[Start of section]
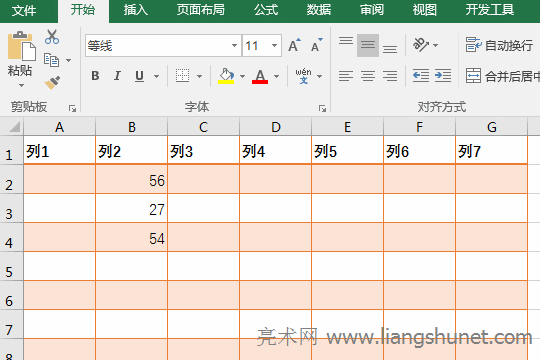Expand the borders dropdown arrow
The height and width of the screenshot is (360, 540).
[199, 76]
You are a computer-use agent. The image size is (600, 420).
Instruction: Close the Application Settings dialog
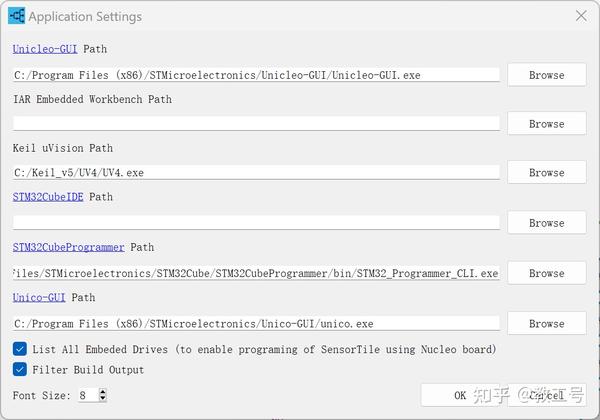click(581, 16)
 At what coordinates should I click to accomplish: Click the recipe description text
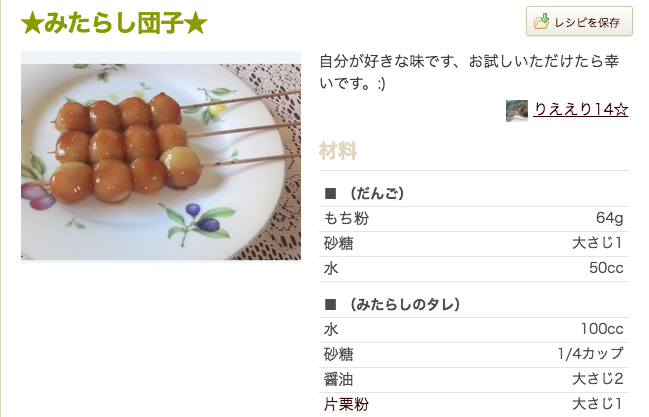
[End of section]
_Exercise instructions_. Your task is to print exactly the lines from the one containing "You are a computer-use" through the final line of the records above, with no pictures and nothing more.

_Solved exercise_.
You are a computer-use agent. The image size is (600, 420).
Instruction: Close the Application Settings dialog
click(581, 16)
 At what coordinates should I click to accomplish: Click the recipe description text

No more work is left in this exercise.